Being a musician, a composer and a music director are like Debussy's music. It is important to maintain an awareness of the simplicity of playing music. when playing the trombone, hitting high notes with a solid tone without wavering has more to do with breath control than a world class instrument. Mastery of the simple art of breathing is core to being a good brass player, just a the simple mechanics of finger placement is critical to being a good violinist. Of course, that isn't all it takes to be a world class player, but it is important to remember the simple elements of making music. As a composer, regardless of what technique used to build a piece of music, a solid understanding in the instruments can do is critical. A violin can't play below the G below middle C without changing the tuning of the G string. While it is possible to write double stops (playing two notes at the same time), a violinist can't play both G and B (below middle C) as both of those notes are are the G string. A composer has to understand what he/she is trying to achieve and the role the musician/instrument plays in bringing their music to life.
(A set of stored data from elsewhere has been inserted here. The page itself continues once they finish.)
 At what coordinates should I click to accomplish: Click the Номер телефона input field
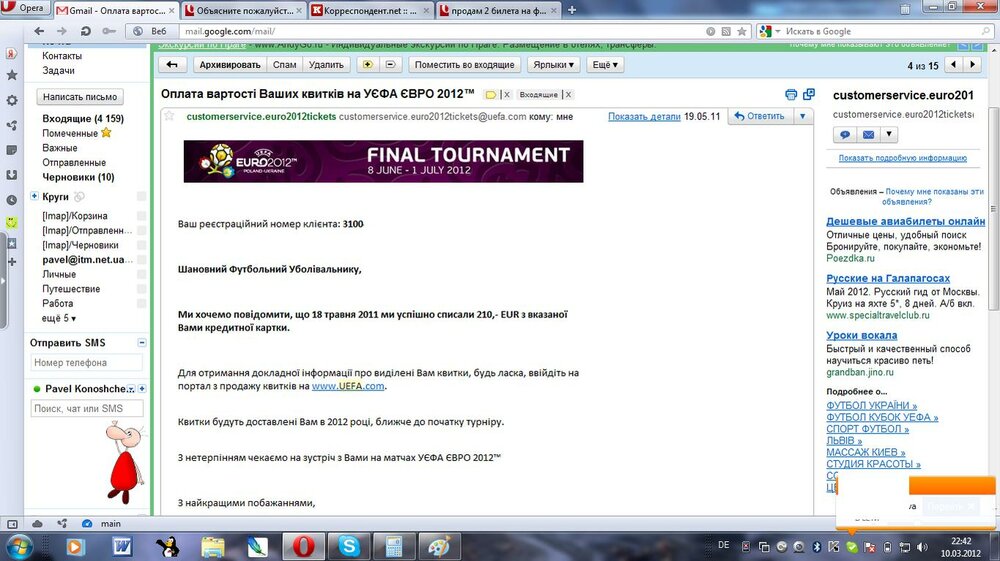tap(87, 363)
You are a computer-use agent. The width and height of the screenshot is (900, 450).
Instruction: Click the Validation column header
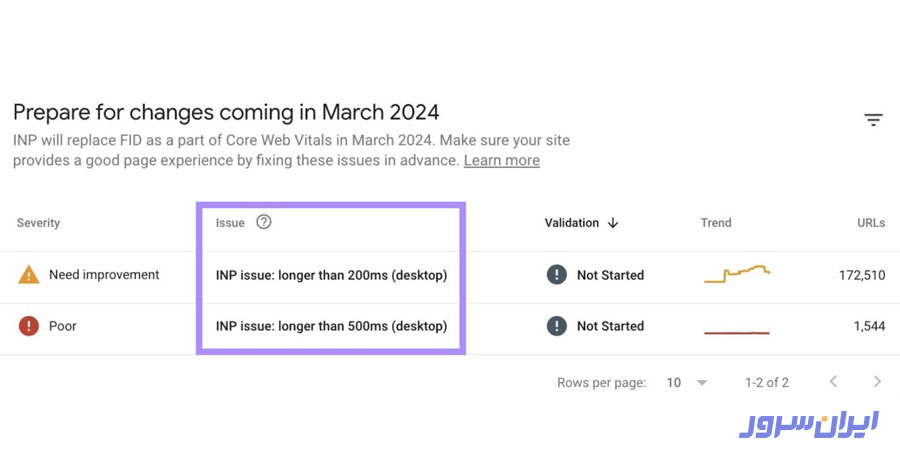[x=571, y=223]
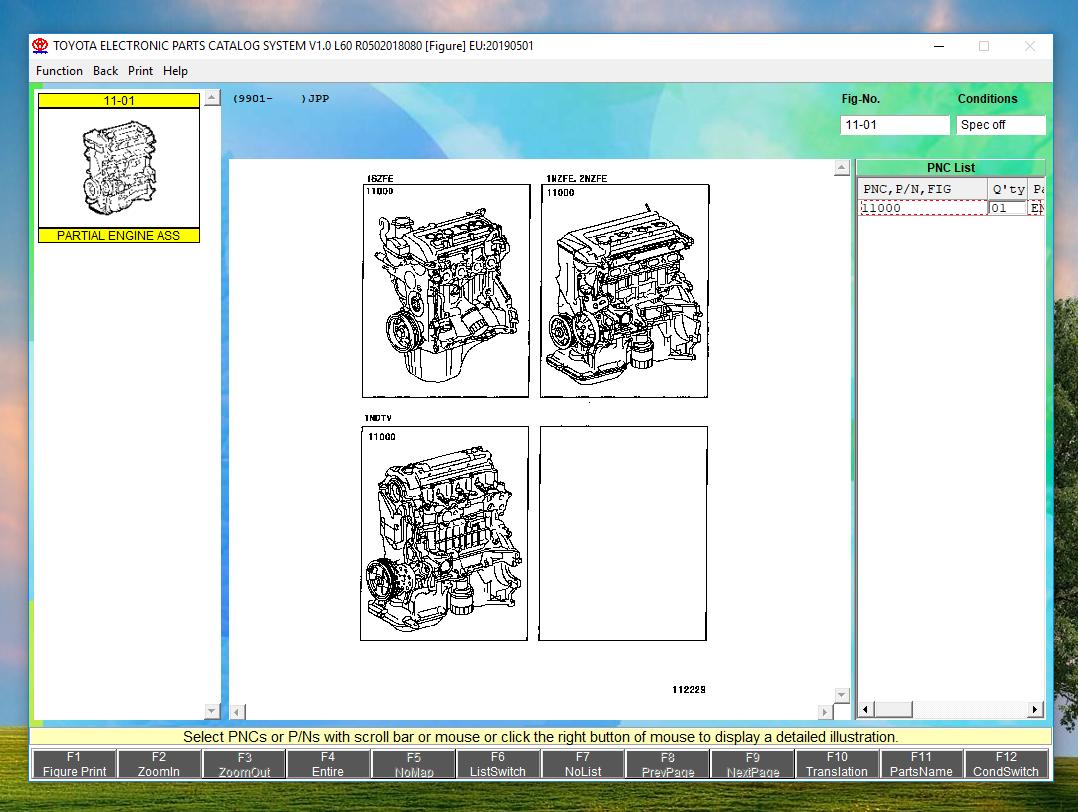Select the Partial Engine Ass thumbnail
The height and width of the screenshot is (812, 1078).
119,168
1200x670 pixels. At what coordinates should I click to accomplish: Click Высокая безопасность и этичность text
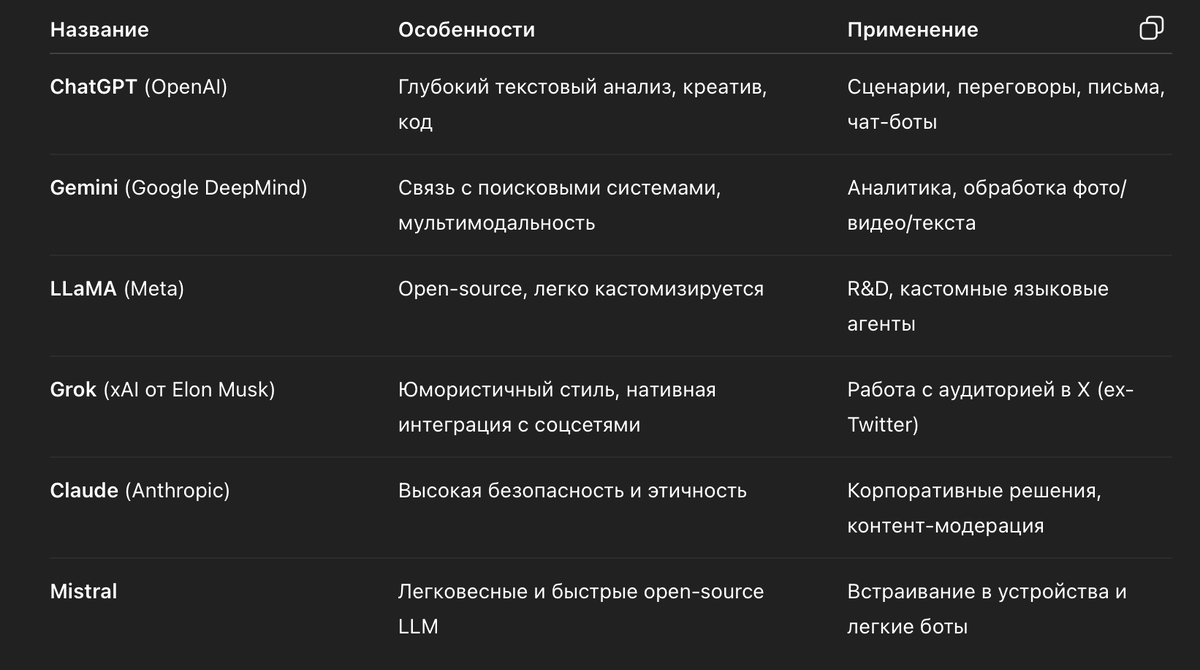tap(572, 491)
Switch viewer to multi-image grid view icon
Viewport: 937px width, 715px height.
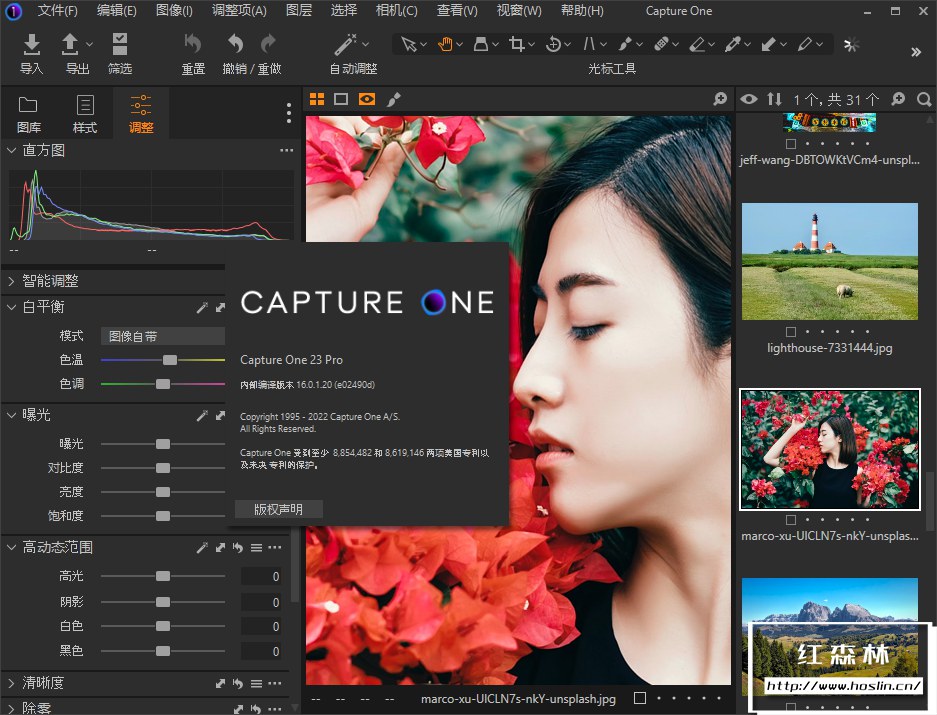317,99
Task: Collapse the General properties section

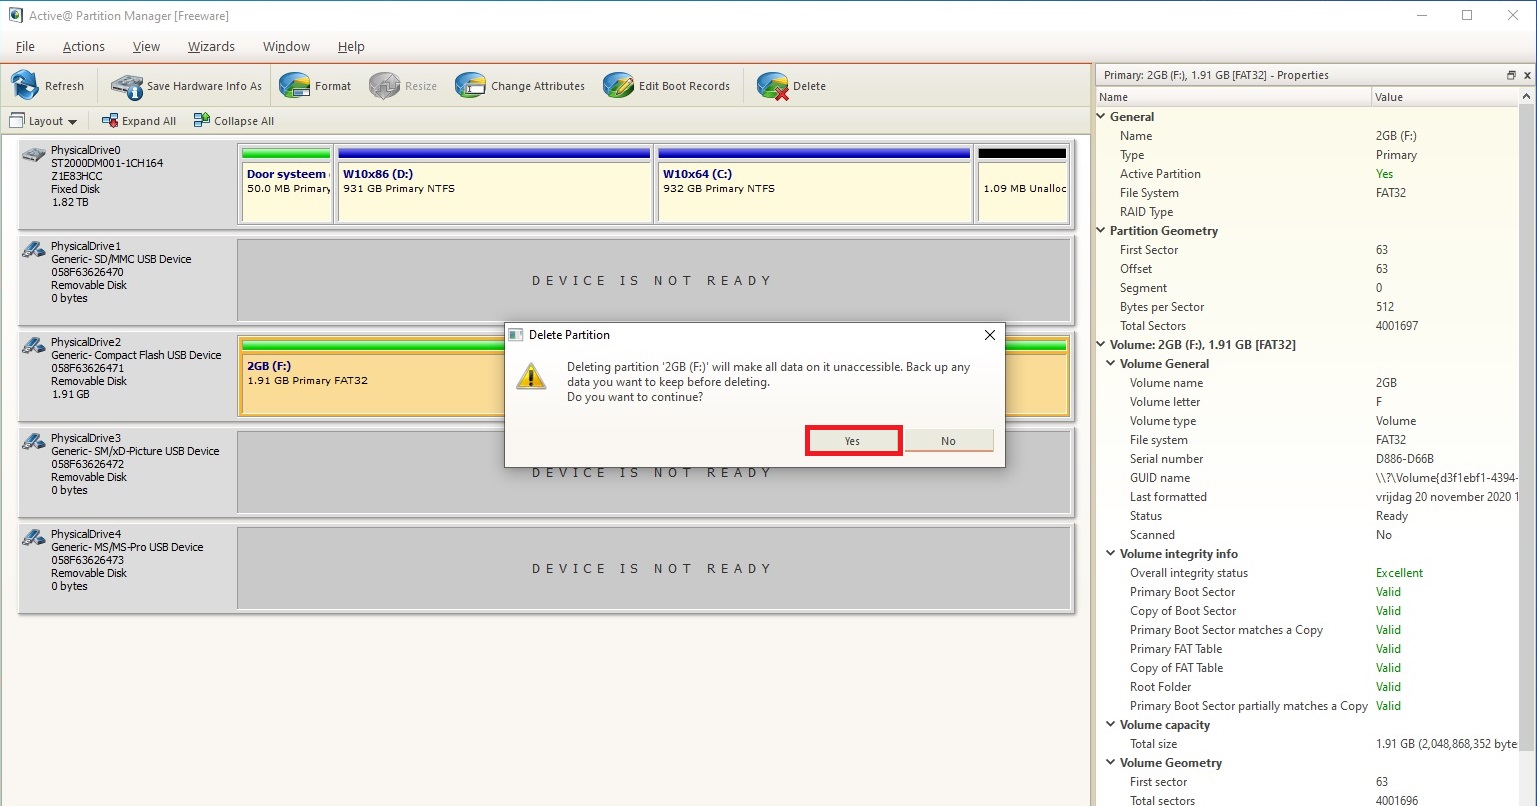Action: 1102,117
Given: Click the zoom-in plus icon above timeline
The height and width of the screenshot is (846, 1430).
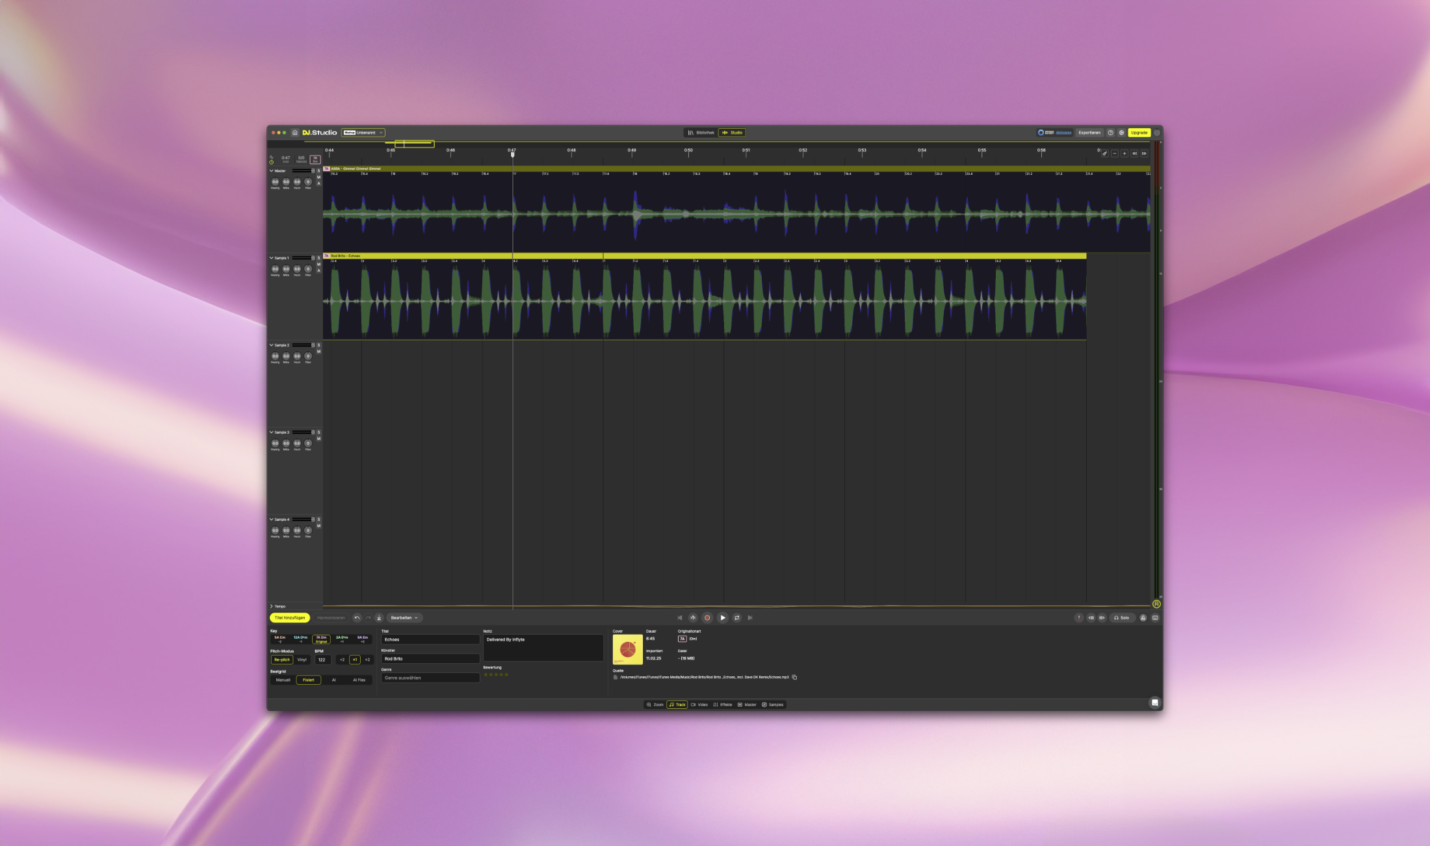Looking at the screenshot, I should [x=1124, y=154].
As Music Director for TwtrSymphony, I often meet people who are amazed at how much time and effort it goes into recording a single track of music. They somehow think I wave a magic wand (or baton) and the music just appears. There are hours of work just getting the music to the musicians. Then, there is the time they spend learning the music to get a good recording. Each recording they do needs to be evaluated, added to the rest of the recording and put together to make a unified final product. There is a reason it takes roughly three months to create one track of music. Over the past year I wouldn't be at all surprised to hear we'd spent 3-4,000 hours doing what we've done. If we go back to the 10,000 hour rule, you might think we only need to continue this pace for another couple of years to achieve success.
Well, yes and no. Success for TwtrSymphony isn't as simple as the 10,000 hour rule. Yes, we need to put in the time and effort, but we also need to make sure what we're doing retains some basic principles: We are making new music for people who don't typically go to the concert hall - a new audience.
- We have to make sure the music we record is music that can capture the imagination of people everywhere.
- We have to make sure our processes of recording and mixing the music obtain a standard that allows the nuances of the music to be realized.
- We have to ensure we spread the news about what we're doing to enough people that people who haven't heard about TwtrSymphony have the chance to come across our music.
What is a good investment when it comes to making new music?
Talk to me in ten years. If we have changed the say musicians collaboration over the internet, if we have brought to the forefront a dozen or so new composers who otherwise wouldn't have been heard, if more people all over the world are listening to new classical music, well then, yes, it will all be worth it.